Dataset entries
=== Section Start ===
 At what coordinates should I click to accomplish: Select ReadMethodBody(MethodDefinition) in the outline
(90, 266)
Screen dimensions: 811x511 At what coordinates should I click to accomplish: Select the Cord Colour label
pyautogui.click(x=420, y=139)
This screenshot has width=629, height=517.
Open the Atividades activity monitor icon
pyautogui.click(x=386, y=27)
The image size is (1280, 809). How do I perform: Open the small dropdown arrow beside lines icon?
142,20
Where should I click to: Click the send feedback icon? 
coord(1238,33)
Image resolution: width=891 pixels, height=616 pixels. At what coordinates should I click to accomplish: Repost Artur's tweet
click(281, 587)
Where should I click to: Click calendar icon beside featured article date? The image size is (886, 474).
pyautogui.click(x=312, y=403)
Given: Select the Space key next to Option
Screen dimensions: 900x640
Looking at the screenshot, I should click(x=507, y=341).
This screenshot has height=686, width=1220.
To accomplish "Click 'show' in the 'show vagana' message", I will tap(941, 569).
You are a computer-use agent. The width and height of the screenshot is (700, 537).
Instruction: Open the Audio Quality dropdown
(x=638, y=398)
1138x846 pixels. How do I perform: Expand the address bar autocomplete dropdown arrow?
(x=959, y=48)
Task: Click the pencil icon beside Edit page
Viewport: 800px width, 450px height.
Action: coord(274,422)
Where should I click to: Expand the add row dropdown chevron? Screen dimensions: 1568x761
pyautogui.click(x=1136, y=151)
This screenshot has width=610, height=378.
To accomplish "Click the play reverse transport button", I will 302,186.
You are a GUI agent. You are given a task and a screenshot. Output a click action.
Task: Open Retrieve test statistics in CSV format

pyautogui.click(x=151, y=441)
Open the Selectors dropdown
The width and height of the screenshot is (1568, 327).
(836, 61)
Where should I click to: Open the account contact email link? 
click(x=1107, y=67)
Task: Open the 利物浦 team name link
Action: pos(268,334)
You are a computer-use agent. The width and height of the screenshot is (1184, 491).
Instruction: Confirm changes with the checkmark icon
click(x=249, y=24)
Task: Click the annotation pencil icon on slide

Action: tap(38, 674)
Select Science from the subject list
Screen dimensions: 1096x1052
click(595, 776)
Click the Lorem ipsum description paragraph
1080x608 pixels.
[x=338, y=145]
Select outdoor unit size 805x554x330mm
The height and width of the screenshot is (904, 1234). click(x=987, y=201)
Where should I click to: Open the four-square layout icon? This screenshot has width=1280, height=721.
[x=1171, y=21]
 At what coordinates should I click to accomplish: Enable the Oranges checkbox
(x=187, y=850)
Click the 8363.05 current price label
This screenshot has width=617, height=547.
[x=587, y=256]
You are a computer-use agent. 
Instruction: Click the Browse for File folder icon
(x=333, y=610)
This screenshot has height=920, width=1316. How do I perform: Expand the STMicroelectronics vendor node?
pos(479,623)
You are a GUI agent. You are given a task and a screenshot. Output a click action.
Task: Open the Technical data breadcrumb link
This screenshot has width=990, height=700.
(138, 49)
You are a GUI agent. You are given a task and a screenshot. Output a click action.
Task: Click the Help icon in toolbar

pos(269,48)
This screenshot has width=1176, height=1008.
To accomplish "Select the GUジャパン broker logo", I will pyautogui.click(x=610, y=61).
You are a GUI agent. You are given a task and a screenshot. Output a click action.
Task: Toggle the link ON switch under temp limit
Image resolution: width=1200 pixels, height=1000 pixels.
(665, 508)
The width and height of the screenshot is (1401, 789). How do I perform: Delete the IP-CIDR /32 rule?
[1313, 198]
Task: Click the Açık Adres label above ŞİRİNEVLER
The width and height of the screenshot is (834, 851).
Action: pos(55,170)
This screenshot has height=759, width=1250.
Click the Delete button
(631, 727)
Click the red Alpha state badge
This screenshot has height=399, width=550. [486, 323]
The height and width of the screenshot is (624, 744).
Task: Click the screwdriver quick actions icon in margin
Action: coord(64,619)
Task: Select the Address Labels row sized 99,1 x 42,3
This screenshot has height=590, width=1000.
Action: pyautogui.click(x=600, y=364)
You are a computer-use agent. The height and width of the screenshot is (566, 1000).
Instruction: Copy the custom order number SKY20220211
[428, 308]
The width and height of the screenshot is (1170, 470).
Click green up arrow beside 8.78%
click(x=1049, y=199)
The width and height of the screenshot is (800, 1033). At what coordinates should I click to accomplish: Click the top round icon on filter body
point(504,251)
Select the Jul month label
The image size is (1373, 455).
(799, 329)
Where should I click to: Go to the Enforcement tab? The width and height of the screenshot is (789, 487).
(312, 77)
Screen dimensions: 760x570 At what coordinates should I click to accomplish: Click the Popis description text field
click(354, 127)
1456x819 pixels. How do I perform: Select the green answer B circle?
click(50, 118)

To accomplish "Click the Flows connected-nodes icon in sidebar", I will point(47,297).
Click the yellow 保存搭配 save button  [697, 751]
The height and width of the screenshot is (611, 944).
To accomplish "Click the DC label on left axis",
=== Section End ===
# WHAT TO PRODUCE
Scan the entries above. Copy each line that has the string "will".

# REPLY TO THE EXERCISE
To accomplish "Click 'show' in the 'show vagana' message", I will tap(941, 569).
To accomplish "Click the play reverse transport button", I will 302,186.
To accomplish "Select the GUジャパン broker logo", I will pyautogui.click(x=610, y=61).
To accomplish "Click the Flows connected-nodes icon in sidebar", I will point(47,297).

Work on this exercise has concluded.